Extract provided:
━━━━━━━━━━━━━━━━━━━━

Page history last edited by Joe Redish 10 years, 5 months ago

FrontPage > Current Projects


COMPLETED PROJECTS

Here are the names and descriptions for projects we have been involved with in the past...

 

 

Toward a New Conceptualization of What Constitutes Progress in Learning Physics, K-16: Resources, Frames, and Networks

An NSF (ROLE) supported project (2005-2008). The long title describes what we're after (the new conceptualization) and the theoretical bases from which we hope to build it. The core idea is that students of all ages have a rich variety of cognitive resources for reasoning about the physical world, resources they use in different ways depending on the circumstances. We're interested to understand how students extend and refine these resources and how they use them. (D. Hammer, PI)

 

Developing conceptual and teaching expertise in physics graduate students:

An integrated approach

Many physics educational reforms depend on graduate teaching assistants (TAs) to deliver instruction to small groups of students working on issues in conceptual physics. But many physics TAs have difficulties both with the content knowledge (conceptual physics) and the pedagogical content knowledge (assumptions about how students learn). In this project we will create a professional development seminar to help TAs develop sophisticated teaching practices, and research the ways in which taking our seminar and teaching in a reformed introductory physics course bring about changes in their approaches to teaching. (R. E. Scherr, PI)

 

Learning the Language of Science:

Advanced Math for Concrete Thinkers

An NSF (DUE/DTS) supportedproject (2005-2009). A project to study and model student difficulties with applying advanced mathematics in physics. A critical issue is the integration of modeling, interpretation, and evaluation skills with the more commonly stressed math processing skills. (E. F. Redish, PI)

━━━━━━━━━━━━━━━━━━━━

Data records:
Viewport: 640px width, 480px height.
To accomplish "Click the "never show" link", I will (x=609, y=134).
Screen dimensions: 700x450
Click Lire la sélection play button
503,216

━━━━━━━━━━━━━━━━━━━━

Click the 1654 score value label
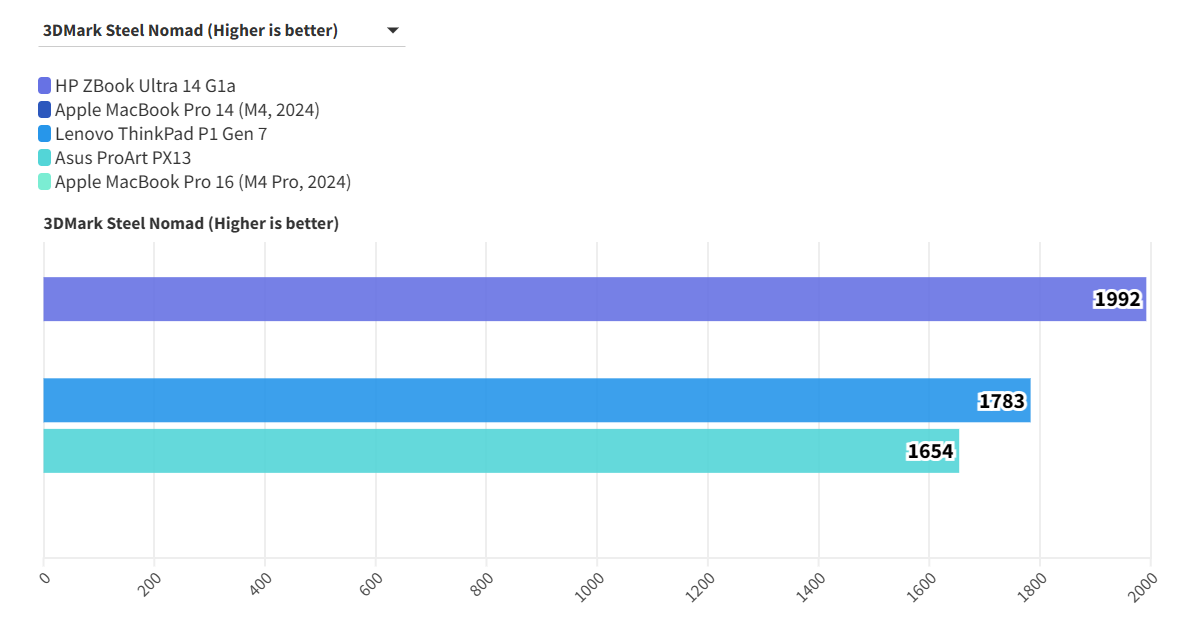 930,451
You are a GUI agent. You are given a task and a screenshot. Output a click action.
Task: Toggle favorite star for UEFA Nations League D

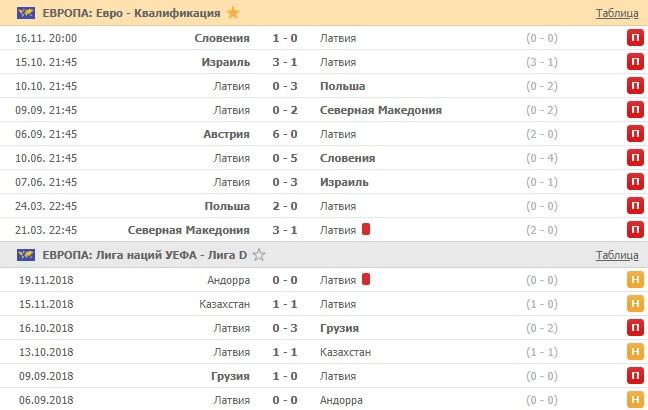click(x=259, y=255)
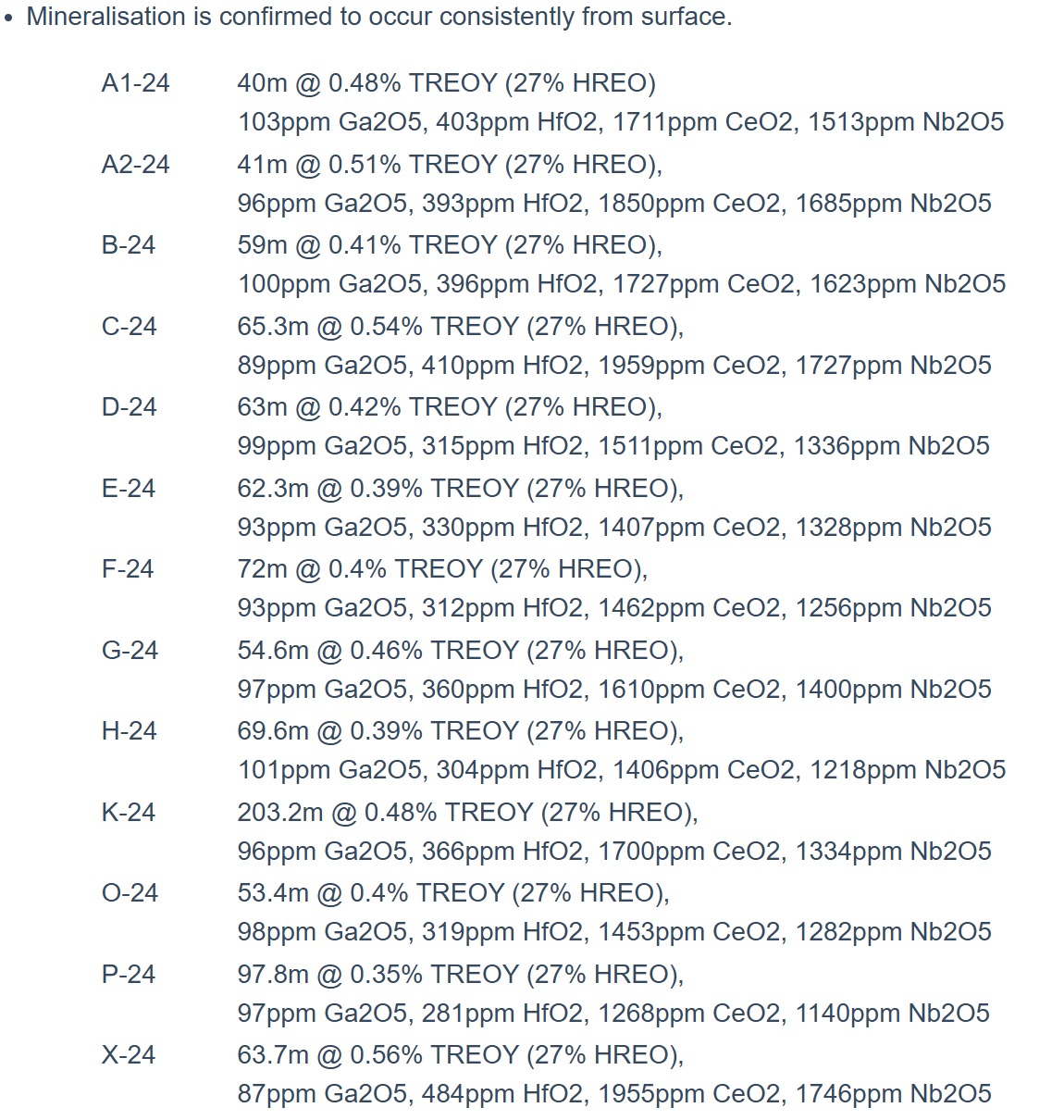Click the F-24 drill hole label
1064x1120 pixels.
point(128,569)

━━━━━━━━━━━━━━━━━━━━

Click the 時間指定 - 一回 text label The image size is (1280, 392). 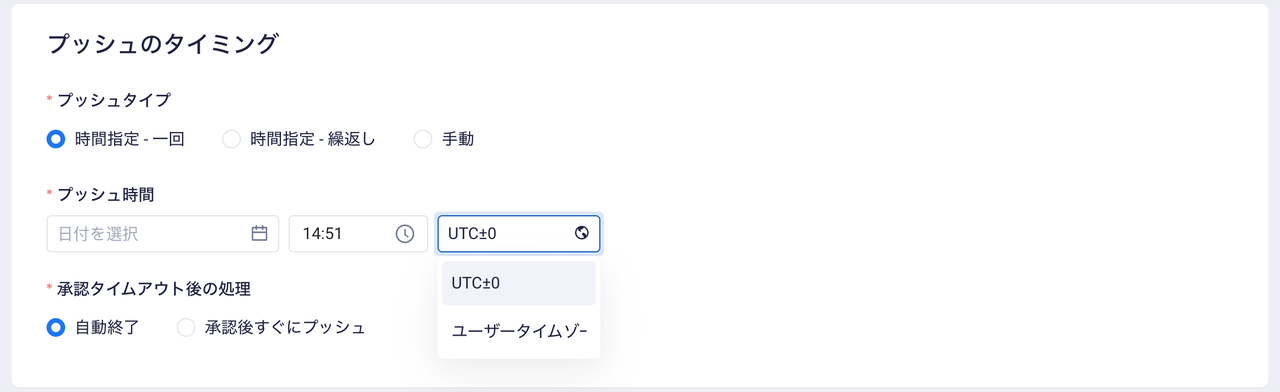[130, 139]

━━━━━━━━━━━━━━━━━━━━

List of tasks:
A: Put the rows between the line holding "Click the 1654 score value label" and the line holding "point(128,569)", inclusive, into a Markdown table with the columns Number and Line, skipping blank lines and leaving out the pictures.
B: Write a continuation of the page listing completed physics education projects, picking up after its last sentence.
The rows have nothing to do with the page listing completed physics education projects.

Task-by-task outputs:
A:
| Number | Line |
|---|---|
| 1 | Click the 1654 score value label |
| 2 |  930,451 |
| 3 | You are a GUI agent. You are given a task and a screenshot. Output a click action. |
| 4 | Task: Toggle favorite star for UEFA Nations League D |
| 5 | click(x=259, y=255) |
| 6 | Click the F-24 drill hole label |
| 7 | 1064x1120 pixels. |
| 8 | point(128,569) |

B:
What influences teachers' modifications of curriculum?

An NSF (ESI) supported project (2005-2008). Teachers get objectives and materials from schools for their courses, but they very often make modifications. These can be little adjustments such as spending some extra time on a topic or skipping an activity, or they can be substantial changes, such as substituting a different activity or switching to another textbook. We're interested to understand what influences them in making these modifications, and especially what goes into their making effective modifications.

 

Learning How to Learn Science: Physics for Bioscience Majors

An NSF supported project (2000-2005) to study student learning in algebra-based physics. The population studied is dominantly bioscience majors and pre-health-care professionals. The focus of the study is on meta-learning issues including basic research on student resources, student difficulties with mathematics in physics, and student difficulties with conceptual issues of measurement In addition, we modified existing best-practice materials for introductory university physics and developed a new survey probing student expectations. (A. Elby, D. Hammer, E. F. Redish, & R. E. Scherr, PIs)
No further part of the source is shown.